PEP 672: Unicode-related Security Considerations for Python (#2129)

2021-11-02 17:05:06 +01:00 · 2021-11-02 17:05:06 +01:00 · 943bf873ed
parent 1acde901b8
commit 943bf873ed
2 changed files with 407 additions and 0 deletions
--- a/.github/CODEOWNERS
+++ b/.github/CODEOWNERS
@ -525,6 +525,8 @@ pep-0665.rst  @brettcannon
 pep-0667.rst  @markshannon
 pep-0668.rst  @dstufft
 pep-0670.rst  @vstinner @erlend-aasland
+# pep-0671.rst
+pep-0672.rst  @encukou
 # ...
 # pep-0754.txt
 # ...
--- a/pep-0672.rst
+++ b/pep-0672.rst
@ -0,0 +1,405 @@
+PEP: 672
+Title: Unicode-related Security Considerations for Python
+Author: Petr Viktorin <encukou@gmail.com>
+Status: Active
+Type: Informational
+Content-Type: text/x-rst
+Created: 01-Nov-2021
+Post-History: 01-Nov-2021
+
+Abstract
+========
+
+This document explains possible ways to misuse Unicode to write Python
+programs that appear to do something else than they actually do.
+
+This document does not give any recommendations and solutions.
+
+
+Introduction
+============
+
+`Unicode`_ is a system for handling all kinds of written language.
+It aims to allow any character from any human language to be
+used. Python code may consist of almost all valid Unicode characters.
+While this allows programmers from all around the world to express themselves,
+it also allows writing code that is potentially confusing to readers.
+
+It is possible to misuse Python's Unicode-related features to write code that
+*appears* to do something else than what it does.
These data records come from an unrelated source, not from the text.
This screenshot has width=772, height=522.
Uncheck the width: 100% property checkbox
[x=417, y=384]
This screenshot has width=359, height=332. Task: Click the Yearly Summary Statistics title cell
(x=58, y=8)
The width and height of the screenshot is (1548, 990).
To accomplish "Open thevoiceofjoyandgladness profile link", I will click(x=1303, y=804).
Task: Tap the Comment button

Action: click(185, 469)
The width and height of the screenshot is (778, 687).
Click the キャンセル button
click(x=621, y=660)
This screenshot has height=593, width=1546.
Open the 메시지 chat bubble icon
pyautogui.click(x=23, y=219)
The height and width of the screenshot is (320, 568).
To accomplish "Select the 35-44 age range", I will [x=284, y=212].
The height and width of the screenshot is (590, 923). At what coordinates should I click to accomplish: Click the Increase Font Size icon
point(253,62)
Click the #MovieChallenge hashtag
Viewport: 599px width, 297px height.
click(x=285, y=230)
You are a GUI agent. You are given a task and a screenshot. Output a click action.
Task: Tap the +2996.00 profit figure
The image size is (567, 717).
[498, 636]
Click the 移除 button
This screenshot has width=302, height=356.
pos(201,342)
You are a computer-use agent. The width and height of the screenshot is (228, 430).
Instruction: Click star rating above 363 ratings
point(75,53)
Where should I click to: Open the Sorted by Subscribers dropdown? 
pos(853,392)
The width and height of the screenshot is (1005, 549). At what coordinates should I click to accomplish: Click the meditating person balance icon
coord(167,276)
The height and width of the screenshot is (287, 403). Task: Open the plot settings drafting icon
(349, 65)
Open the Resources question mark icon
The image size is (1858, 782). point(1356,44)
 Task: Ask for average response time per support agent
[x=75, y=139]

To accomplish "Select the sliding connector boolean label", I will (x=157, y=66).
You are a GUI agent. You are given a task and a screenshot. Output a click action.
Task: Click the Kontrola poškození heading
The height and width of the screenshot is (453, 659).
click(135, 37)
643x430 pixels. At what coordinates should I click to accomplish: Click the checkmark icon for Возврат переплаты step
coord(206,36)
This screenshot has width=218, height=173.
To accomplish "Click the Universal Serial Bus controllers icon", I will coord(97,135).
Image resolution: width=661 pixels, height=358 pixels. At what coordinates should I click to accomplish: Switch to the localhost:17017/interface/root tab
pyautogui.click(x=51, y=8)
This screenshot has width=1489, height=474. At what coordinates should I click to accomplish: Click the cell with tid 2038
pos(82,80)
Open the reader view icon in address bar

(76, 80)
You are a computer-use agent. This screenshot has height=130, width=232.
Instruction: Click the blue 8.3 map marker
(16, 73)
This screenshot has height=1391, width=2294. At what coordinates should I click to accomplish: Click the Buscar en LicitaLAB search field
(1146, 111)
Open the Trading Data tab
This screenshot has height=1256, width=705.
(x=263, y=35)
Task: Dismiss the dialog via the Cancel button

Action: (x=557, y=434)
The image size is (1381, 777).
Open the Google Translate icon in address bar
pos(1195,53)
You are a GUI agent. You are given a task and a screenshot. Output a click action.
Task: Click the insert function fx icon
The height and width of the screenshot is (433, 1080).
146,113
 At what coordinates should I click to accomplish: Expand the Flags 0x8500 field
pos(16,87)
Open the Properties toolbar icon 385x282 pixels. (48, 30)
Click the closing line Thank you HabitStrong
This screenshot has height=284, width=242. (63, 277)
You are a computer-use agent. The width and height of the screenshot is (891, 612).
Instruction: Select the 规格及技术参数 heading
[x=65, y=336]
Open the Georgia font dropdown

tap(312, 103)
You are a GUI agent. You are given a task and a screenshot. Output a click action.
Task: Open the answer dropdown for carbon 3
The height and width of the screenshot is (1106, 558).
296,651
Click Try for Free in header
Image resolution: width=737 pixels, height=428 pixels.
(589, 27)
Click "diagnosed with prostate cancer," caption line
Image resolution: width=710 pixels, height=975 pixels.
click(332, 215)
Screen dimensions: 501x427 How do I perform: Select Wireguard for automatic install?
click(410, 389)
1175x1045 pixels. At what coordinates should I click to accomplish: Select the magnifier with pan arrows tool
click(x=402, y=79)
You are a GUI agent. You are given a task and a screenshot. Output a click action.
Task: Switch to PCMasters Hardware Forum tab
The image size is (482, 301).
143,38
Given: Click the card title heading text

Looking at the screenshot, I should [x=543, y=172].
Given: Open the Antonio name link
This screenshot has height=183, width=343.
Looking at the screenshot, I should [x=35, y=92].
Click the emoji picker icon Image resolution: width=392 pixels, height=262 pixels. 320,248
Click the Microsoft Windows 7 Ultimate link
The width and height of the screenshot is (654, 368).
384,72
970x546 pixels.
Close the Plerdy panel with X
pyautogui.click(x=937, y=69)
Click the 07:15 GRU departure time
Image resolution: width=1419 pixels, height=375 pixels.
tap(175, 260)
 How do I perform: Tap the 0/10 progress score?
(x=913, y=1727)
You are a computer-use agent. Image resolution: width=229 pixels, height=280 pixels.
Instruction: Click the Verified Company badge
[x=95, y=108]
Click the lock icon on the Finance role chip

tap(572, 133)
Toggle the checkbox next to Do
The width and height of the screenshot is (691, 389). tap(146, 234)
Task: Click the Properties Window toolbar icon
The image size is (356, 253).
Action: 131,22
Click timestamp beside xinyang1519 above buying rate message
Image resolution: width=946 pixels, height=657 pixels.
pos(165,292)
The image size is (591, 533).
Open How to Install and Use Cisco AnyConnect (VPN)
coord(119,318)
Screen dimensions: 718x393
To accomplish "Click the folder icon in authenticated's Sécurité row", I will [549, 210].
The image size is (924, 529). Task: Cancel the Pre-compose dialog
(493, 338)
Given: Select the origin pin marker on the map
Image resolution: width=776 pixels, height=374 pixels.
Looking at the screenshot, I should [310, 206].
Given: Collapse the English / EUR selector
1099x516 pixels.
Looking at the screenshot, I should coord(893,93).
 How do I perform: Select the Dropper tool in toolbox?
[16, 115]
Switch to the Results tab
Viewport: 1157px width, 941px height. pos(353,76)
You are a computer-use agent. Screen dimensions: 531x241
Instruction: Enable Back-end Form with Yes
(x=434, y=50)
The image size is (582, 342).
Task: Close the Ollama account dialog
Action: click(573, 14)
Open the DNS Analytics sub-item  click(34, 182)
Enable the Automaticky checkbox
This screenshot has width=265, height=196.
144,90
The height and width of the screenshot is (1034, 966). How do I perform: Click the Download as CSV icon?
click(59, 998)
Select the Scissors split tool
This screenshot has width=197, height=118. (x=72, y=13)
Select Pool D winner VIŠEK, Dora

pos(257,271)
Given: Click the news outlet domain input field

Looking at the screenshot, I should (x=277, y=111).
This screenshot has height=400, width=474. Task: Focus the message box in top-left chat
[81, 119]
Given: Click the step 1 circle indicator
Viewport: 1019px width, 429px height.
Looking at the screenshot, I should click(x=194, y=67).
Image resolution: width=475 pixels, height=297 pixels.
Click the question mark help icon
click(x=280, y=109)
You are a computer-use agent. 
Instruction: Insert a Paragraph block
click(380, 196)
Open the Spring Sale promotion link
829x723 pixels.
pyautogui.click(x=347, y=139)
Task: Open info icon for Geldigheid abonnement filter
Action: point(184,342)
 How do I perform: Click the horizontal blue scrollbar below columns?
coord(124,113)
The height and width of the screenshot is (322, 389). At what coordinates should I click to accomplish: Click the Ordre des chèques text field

+Evildoers could take advantage of this to trick code reviewers into
+accepting malicious code.
+
+The possible issues generally can't be solved in Python itself without
+excessive restrictions of the language.
+They should be solved in code edirors and review tools
+(such as *diff* displays), by enforcing project-specific policies,
+and by raising awareness of individual programmers.
+
+This document purposefully does not give any solutions
+or recommendations: it is rather a list of things to keep in mind.
+
+This document is specific to Python.
+For general security considerations in Unicode text, see [tr36]_ and [tr39]_.
+
+
+Acknowledgement
+===============
+
+Investigation for this document was prompted by `CVE-2021-42574`_,
+*Trojan Source Attacks*, reported by Nicholas Boucher and Ross Anderson,
+which focuses on Bidirectional override characters and homoglyphs in a variety
+of programming languages.
+
+
+Confusing Features
+==================
+
+This section lists some Unicode-related features that can be surprising
+or misusable.
+
+
+ASCII-only Considerations
+-------------------------
+
+ASCII is a subset of Unicode, consisting of the most common symbols, numbers,
+Latin letters and control characters.
+
+While issues with the ASCII character set are generally well understood,
+the're presented here to help better understanding of the non-ASCII cases.
+
+Confusables and Typos
+'''''''''''''''''''''
+
+Some characters look alike.
+Before the age of computers, many mechanical typewriters lacked the keys for
+the digits ``0`` and ``1``: users typed ``O`` (capital o) and ``l``
+(lowercase L) instead. Human readers could tell them apart by context only.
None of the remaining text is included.